Some of Wall Street’s most credible lenders and rating agencies had given the company an implicit seal of approval in recent months.

Tricolor’s biggest lenders — JPMorgan, Barclays and Fifth Third — lent hundreds of millions of dollars to the company in recent years. 

Other secured lenders listed in Tricolor’s bankruptcy filings include an entity affiliated with MassPRIM, the Massachusetts state pension fund which manages $115bn, and Triumph Financial, a community bank with about $6.5bn in assets.

Triumph said it was “working to secure its vehicle collateral” on a $61mn loan facility, of which it holds approximately $23mn. 

It declined to comment further. JPMorgan and regional bank Fifth Third have about $200mn worth of exposure each, the FT previously reported.

The subprime auto lender also soon became a darling of the rush into environmental, social and governance investments. 

BlackRock put $90mn behind Tricolor in 2021, touting it as one of the asset manager’s first commitments in its “impact opportunities” strategy and for its use of artificial intelligence.

“It’s nonsense that it’s so heavily touted as an ESG” investment, said Dubitsky. 

“It’s either a neutral product or a predatory product.”

This year, Tricolor also had its bonds rated by firms like Kroll Bond Rating Agency and S&P Global Ratings, which both blessed the least risky tranches with triple A and double A ratings, respectively.

Wall Street quickly ingested those bonds. 

Major asset managers like Charles Schwab, Pimco and Capital Group snapped them up for their funds, according to regulatory filings.

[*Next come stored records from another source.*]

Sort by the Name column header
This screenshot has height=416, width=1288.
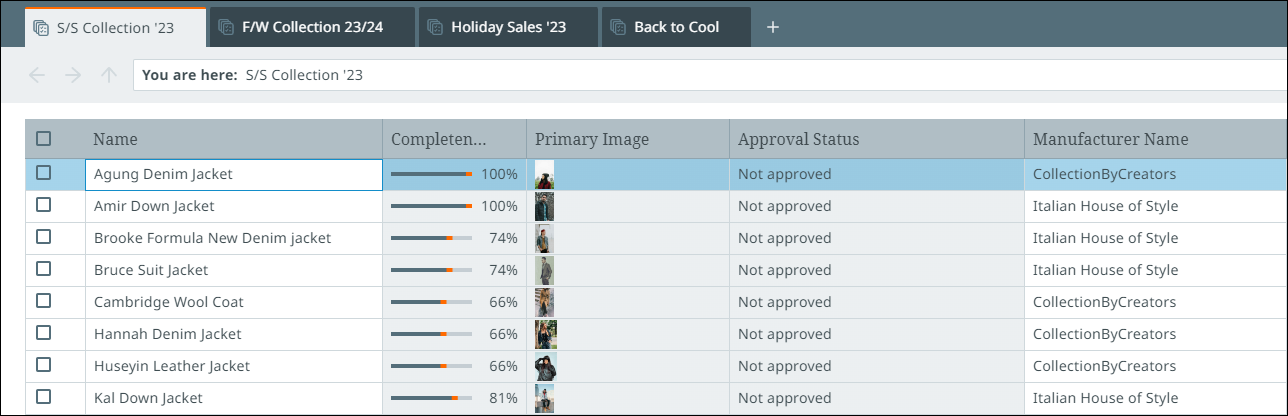coord(116,139)
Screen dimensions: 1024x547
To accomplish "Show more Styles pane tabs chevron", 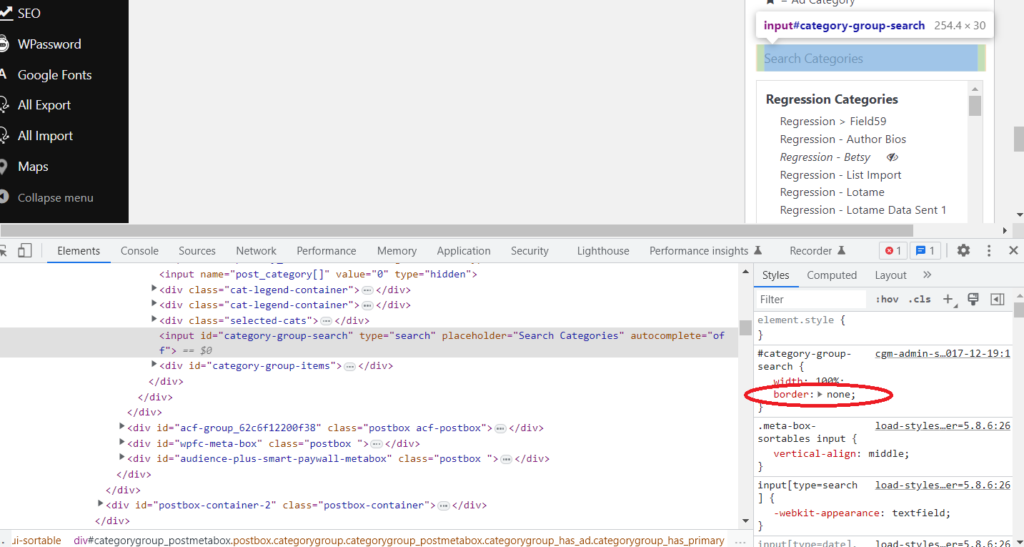I will click(x=927, y=275).

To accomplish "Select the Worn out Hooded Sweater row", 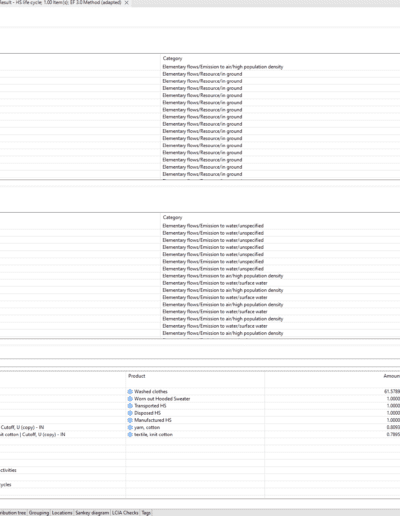I will 200,399.
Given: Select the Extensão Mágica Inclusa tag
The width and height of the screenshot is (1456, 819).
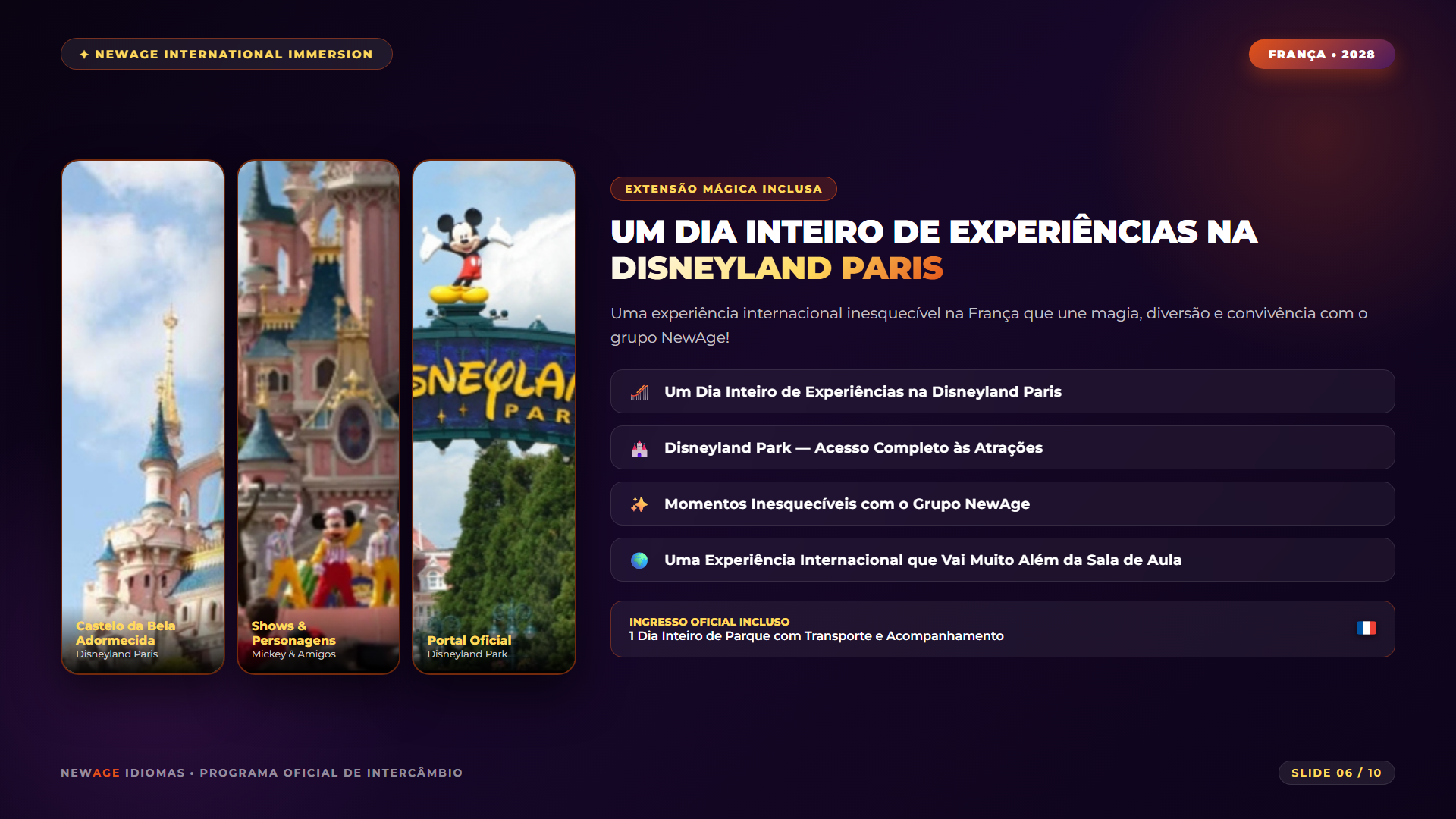Looking at the screenshot, I should click(x=723, y=189).
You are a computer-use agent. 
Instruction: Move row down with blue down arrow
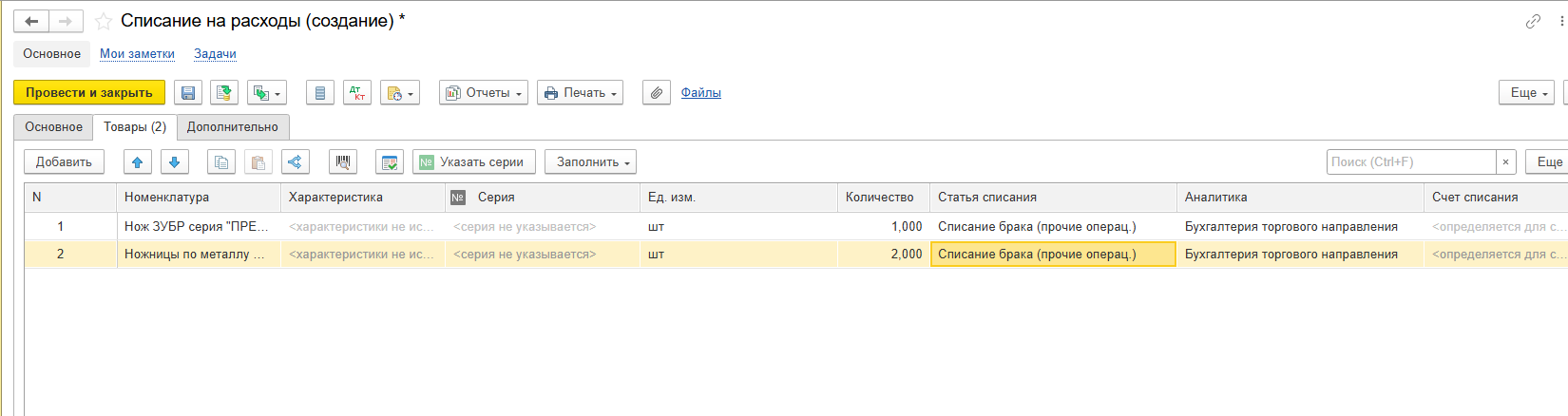tap(175, 162)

Like Hernandez, the borrower for the Chevrolet Trailblazer sitting in a reconditioning lot, the banks and investors who had taken part in Tricolor’s lending machinery are now left to wonder how severe their losses will be. 

KBRA, the rating agency, said last week it had been unable to reach the company in its efforts to quantify the wreckage. 

JPMorgan, BlackRock, Sidley Austin, Pimco, Capital Group and FTI declined to comment. 

Tricolor, Alvarez & Marsal and Charles Schwab were not immediately available for comment.